Crypto platforms (e.g. FTX) show you the current & future funding rates. Have liquidity ready in X different assets that you feel you are comfortable holding over long period of time (e.g. BC/ETH/USD gets split into 30/10/60 in USD terms).

Keep an eye on future funding rates and leverage the various rails (like Tether or Circle) to transfer between platforms to lend to whomever is giving the highest yield.

Majority of time I have stayed on FTX itself (largely due to being busy during working hours + family duties over weekends). Nevertheless, on average the USD was yielding > 8% / year for about 60% of the time; 100% / year for 2 to 5% of time; remaining ranged between 2 and 10% (currently its 3% on FTX).

Moreover, if I was willing to move into other crypto assets (such as 1inch) - there were days when its funding was 300%+ / year. I believe I saw it at 1000% also - however - I haven't re-confirmed.

Lastly, I could easily move into far fringes of DeFi platforms where the yield is even higher; of course counterparty risk is higher also.

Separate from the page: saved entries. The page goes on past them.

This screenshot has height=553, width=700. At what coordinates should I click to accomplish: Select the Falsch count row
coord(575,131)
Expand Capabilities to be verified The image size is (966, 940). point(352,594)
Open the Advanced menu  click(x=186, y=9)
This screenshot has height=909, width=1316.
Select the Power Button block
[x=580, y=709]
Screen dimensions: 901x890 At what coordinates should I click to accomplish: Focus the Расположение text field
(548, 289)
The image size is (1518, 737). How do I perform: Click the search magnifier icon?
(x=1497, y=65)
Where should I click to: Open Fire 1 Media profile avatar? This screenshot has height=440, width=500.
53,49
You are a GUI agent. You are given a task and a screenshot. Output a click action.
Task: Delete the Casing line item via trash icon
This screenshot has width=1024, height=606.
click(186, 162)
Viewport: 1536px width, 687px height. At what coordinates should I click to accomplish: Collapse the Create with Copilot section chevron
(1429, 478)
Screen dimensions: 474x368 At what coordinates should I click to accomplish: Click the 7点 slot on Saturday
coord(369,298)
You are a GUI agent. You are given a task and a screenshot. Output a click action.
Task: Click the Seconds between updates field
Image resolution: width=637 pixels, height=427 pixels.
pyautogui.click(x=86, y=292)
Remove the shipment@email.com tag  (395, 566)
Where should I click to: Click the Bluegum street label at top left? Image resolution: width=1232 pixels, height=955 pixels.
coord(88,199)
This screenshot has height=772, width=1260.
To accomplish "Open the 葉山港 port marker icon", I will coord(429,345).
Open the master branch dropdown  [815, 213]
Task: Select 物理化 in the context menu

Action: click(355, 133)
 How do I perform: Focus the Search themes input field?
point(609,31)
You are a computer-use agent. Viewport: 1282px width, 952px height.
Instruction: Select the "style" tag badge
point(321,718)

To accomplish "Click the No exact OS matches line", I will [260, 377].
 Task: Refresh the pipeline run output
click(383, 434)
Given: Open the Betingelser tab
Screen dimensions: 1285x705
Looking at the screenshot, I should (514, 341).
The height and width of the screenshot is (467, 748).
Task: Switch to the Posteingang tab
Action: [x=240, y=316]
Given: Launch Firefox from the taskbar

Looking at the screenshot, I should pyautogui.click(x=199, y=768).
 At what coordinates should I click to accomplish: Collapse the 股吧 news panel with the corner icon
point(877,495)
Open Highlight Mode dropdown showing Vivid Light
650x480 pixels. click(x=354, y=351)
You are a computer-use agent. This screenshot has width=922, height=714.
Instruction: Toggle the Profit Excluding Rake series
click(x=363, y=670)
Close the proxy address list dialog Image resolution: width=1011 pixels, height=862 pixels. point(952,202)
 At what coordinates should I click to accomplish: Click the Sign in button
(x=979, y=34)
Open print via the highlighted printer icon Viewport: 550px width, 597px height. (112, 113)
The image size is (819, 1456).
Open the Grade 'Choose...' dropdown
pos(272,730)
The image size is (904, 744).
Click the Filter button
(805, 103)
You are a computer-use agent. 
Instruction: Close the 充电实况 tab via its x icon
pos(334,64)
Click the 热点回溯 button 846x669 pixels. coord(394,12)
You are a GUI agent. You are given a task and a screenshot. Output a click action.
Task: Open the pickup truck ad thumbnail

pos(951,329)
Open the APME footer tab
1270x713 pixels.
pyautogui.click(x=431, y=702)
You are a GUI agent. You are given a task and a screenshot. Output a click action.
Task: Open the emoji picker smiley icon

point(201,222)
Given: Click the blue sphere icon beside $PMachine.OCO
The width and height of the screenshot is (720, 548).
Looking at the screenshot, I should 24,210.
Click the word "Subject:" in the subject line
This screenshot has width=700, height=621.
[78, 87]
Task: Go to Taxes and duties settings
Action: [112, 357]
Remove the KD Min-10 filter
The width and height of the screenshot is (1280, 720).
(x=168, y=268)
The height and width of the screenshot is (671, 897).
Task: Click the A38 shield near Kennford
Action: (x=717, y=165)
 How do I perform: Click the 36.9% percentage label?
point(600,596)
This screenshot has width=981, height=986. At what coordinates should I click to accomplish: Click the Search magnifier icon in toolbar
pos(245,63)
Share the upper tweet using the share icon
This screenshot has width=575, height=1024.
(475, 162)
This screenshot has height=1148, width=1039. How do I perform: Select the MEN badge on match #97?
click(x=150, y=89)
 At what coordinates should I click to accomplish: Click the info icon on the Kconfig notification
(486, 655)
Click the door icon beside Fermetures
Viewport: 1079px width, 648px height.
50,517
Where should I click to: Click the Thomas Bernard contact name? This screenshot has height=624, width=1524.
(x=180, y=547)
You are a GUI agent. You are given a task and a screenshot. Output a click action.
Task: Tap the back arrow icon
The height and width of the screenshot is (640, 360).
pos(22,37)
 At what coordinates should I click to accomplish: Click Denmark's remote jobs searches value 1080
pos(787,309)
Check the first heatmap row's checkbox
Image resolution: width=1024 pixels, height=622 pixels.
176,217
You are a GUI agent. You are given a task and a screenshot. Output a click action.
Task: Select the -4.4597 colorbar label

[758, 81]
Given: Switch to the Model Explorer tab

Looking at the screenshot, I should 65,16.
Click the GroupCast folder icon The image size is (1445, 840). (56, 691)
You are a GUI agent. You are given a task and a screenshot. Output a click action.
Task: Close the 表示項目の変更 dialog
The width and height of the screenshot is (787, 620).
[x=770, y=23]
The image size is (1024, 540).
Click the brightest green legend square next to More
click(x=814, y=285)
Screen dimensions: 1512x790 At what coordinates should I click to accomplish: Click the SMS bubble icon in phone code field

Extrapolating further...and taking a page from El Salvador's bitcoin bond thoughts. Wondering, what if the above is packaged up into an instrument as a form of collection of liquidity from willing participants; chop it up into X assets (aka digital properties) and then electronically transmitted geographically to platforms as a yield sweep optimisation effort.

Of course, this would need a major Tradfi player in order for the product to be taken seriously + trust worthy Defi participant with efficient rails.

Added twist:  could turn this into multiple versions of a bond where issuer keeps the spread (between bond coupon and yield) or shares it with participants.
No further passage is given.